Written by: Nick Jack
Category: 2014
on 19 June 2014
Hits: 3377

One of the most frustrating things I see as a Personal Trainer is a client who tells me they have no time to exercise. I then ask them what have they been doing all day and they inform me they have been at work behind the computer and when they get home are too tired to do anything so sit on the couch and watch TV. When we have used a pedometer to track how many steps they have taken some are lucky to have hit 2000 by the end of the day! Which is why the latest saying "Sitting Has Become The New Smoking" is quite real. Whether your goal is to lose weight, add muscle, get fit or simply feel good you really need to be hitting a target of 15,000 - 20,000 steps a day. In this article I will show what happens when you sit down too much and also how you can use some simple tricks, review your workstation set up and even new technology to help inspire you to move more.

What happens to your body when you’re sitting down?

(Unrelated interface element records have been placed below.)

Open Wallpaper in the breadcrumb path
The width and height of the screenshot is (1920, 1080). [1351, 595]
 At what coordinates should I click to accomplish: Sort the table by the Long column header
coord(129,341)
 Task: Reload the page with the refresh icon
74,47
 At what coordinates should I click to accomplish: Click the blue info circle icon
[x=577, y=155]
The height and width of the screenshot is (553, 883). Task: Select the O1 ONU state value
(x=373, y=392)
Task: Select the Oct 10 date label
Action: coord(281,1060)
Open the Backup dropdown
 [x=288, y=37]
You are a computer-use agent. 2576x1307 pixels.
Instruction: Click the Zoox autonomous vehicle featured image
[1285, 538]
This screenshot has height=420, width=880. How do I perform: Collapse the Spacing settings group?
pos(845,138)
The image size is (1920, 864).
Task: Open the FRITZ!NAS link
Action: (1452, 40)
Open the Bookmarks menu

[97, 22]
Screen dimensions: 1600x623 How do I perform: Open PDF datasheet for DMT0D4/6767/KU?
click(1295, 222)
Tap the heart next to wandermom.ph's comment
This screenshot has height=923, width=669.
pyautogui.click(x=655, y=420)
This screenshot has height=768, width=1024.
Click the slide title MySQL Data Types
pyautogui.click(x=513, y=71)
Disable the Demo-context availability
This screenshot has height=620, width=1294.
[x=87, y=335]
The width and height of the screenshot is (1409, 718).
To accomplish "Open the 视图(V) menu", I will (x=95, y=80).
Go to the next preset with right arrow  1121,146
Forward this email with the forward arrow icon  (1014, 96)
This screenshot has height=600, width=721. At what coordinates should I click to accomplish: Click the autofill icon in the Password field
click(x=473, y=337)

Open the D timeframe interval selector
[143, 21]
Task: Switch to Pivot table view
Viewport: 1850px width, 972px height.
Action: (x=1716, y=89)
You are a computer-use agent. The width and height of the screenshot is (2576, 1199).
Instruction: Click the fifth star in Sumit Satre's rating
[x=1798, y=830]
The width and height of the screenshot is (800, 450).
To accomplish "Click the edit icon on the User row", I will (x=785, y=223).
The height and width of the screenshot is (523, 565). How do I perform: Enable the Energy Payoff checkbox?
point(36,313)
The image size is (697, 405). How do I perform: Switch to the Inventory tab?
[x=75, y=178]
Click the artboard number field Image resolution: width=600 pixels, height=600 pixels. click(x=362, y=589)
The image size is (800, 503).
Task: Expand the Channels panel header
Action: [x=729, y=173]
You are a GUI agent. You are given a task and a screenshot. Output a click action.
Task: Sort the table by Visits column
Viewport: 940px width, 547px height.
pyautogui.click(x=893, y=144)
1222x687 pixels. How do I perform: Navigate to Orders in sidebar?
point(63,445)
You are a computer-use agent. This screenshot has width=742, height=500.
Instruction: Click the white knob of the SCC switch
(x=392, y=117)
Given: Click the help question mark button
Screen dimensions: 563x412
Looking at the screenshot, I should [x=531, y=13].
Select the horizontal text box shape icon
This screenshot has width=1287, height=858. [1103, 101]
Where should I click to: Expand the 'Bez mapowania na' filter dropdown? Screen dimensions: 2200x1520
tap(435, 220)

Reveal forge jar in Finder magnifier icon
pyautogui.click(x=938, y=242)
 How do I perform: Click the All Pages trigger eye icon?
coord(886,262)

Sitting for too long apart from all the physical problems of creating tight hips, hamstrings, shoulders and developing neck and back pain sitting also plays havoc with your metabolism. Sitting for too long slows down the body’s metabolism and the way the enzyme lipoprotein lipase breaks down our fat reserves. And as metabolism goes down your blood glucose levels and blood pressure go up! Which is not good news for your health.Small amounts of regular activity, even just standing and moving around, throughout the day is enough to bring the increased levels back down. And those small amounts of activity add up – scientists have suggested that 30 minutes of light activity in two or three-minute bursts could be just as effective as a half-hour block of exercise. But without that activity, blood sugar levels and blood pressure keep creeping up, steadily damaging the inside of the arteries and raising the risk of diabetes, heart disease and stroke. So if you are wanting to lose weight and think that going to the gym for 30 minutes 2-3 times per week is enough and you spend the rest of your time sitting on your butt, you need to think again.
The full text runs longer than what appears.